История римской литературы Том II | страница 21



Отсюда видно, что всего важнее ум:
Сама добродетель уступает разуму.

Не добродетель, а ум — и при этом не высший разум стоиков, а простая житейская сноровка (не только sapientia, а и sollertia) является для Федра залогом счастья. Поэтому Федр вовсе не считает нужным отвергать все те жизненные блага, на которые обрушивались уличные философы. Он ценит свободу (III, 7), почитает ученость (IV, 23; IV, 26), признается в своей любви к славе (III, пр. 60-61; III, 9,3-4, IV, пр. 17-20, IV, эп. 5-6). Он живет скромно, не желая наживать врагов (II, 7; V, 4; А,28), но обидчикам грозит местью (I, 26; I, 28; III, 2; V, 3). Он нападает на выскочек, которые окружают себя чужим блеском (I, 3; I, 27; III, 18), но тем не менее, в принципе считает, что людей надо судить не по тому, чем они были, а по тому, чем стали (А,29). Он уважает полезный труд (III, 17; IV, 25) и даже — едва ли не впервые в античной литературе — высказывает мысль о том, что плоды трудов должны принадлежать тем, кто трудится (III, 13 "Пчелы и трутни перед судом осы"). Конечно, при этом Федр имеет в виду не рабов, а мелких хозяев ("хозяйский глаз в делах всего надежнее" — мораль басни II, 8): к рабам он относится с опаской (А,16, басня о котах-носильщиках, растерзавших зазевавшегося хозяина-петуха); Эзоп у него убеждает измученного раба, что лучше терпеть хозяйские жестокости, чем бежать от них (А,18). Однако несомненным является общий оттенок трудового плебейского практицизма, который приобретают у Федра моралистические спекуляции стоиков и киников.

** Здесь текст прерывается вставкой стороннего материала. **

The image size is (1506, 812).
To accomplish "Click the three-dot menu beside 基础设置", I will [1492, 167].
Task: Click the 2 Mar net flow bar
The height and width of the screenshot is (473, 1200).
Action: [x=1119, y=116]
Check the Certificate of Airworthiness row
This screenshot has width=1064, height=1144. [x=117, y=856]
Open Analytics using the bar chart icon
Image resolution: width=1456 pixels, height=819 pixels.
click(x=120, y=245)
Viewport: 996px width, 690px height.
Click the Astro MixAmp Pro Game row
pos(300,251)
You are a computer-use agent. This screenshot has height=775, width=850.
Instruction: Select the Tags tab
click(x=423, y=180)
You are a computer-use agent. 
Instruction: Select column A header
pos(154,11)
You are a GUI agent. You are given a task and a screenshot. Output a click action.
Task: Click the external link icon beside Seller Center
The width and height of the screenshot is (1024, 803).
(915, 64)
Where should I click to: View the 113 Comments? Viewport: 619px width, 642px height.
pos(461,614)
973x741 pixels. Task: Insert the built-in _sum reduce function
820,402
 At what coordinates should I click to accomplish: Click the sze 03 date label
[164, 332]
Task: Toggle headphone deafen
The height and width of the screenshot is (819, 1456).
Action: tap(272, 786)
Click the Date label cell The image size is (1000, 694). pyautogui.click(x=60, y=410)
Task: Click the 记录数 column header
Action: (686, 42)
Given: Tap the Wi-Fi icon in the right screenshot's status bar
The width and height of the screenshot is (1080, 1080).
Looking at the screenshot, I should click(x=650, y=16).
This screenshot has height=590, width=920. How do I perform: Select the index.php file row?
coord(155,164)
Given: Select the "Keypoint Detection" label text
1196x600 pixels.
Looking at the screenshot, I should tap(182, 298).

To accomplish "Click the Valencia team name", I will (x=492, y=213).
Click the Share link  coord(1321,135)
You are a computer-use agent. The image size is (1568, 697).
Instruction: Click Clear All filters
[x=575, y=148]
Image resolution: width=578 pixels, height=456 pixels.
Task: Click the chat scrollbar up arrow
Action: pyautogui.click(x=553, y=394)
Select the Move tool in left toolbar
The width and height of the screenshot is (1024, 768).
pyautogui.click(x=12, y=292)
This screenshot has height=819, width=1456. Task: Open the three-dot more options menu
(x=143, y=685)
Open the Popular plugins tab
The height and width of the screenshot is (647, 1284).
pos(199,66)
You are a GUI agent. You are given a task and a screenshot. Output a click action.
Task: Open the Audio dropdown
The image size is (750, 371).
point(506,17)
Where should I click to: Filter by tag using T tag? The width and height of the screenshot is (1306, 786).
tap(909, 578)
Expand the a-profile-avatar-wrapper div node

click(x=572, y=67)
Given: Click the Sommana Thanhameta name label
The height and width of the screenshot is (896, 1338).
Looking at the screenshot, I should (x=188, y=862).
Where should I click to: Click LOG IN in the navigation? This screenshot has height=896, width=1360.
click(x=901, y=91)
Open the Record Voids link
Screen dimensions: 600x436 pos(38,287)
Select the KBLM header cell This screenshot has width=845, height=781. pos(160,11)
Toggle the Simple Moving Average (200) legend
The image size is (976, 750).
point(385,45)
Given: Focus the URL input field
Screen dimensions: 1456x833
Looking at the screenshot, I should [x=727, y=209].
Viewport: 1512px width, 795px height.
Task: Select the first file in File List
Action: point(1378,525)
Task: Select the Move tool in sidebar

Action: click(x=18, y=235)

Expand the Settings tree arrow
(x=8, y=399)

Исчерпывается ли содержание басен Федра этими двумя элементами — грубоватым комизмом и нехитрой моралью? Не следует ли искать за ними иного, скрытого смысла, раскрывающегося в намеках и уподоблениях? Такой вопрос правомерен, но вряд ли разрешим. Высказывания самого Федра противоречивы: с одной стороны, он говорит о своих баснях: "не всяк доищется, что в дальнем уголке я скрыл заботливо" (IV, 2, 6-7; но это может просто означать, что глупого в баснях привлекает сюжет, а умного — мораль), с другой стороны, он заявляет: "хочу я не клеймить того иль этого, а самую жизнь и нрав людей показывать" (III, пр. 49-50; но это может просто быть условной отговоркой для отвода глаз). Попытки вскрыть "потаенный смысл" отдельных басен Федра делались не раз; толкования такого рода можно разделить на "политические" и "автобиографические". При политическом толковании, например в 1,2 ("Лягушки, просящие царя"), царь-чурбан уподобляется Тиберию, а царь-дракон Сеяну; в 1,6 свадьба Солнца представляется намеком на предполагавшийся брак Сеяна и Ливии (Тацит, "Анналы", IV, 39, 41); в IV, 17 ("Козьи бороды") предполагается отклик на возвышение императорских вольноотпущенников при Клавдии и т. п. При автобиографическом толковании, например, из III, 15 ("Собака и ягненок"), делается вывод, что Федр был подкинутым сыном гетеры, из А, 19 ("Скакун, проданный на мельницу"),-что Сеян наказал его ссылкой и т. д. Даже из этих, наименее натянутых толкований, видно, что осмысления такого рода могут быть в лучшем случае правдоподобны, но никак не достоверны. Это объясняется тем, что мы не обладаем вторым членом сравнения: хроника римской жизни времен Федра нам известна недостаточно, а биография самого Федра неизвестна вовсе. Это не значит, что басни Федра были свободны от всякого злободневного значения — напротив, можно с уверенностью сказать, что такие басни, как I, 2 и I, 15 не могли не восприниматься как намеки на современность, — но это означает, что такое значение не поддается установлению, и какие бы то ни было широкие выводы на основе гипотетических сближений недопустимы.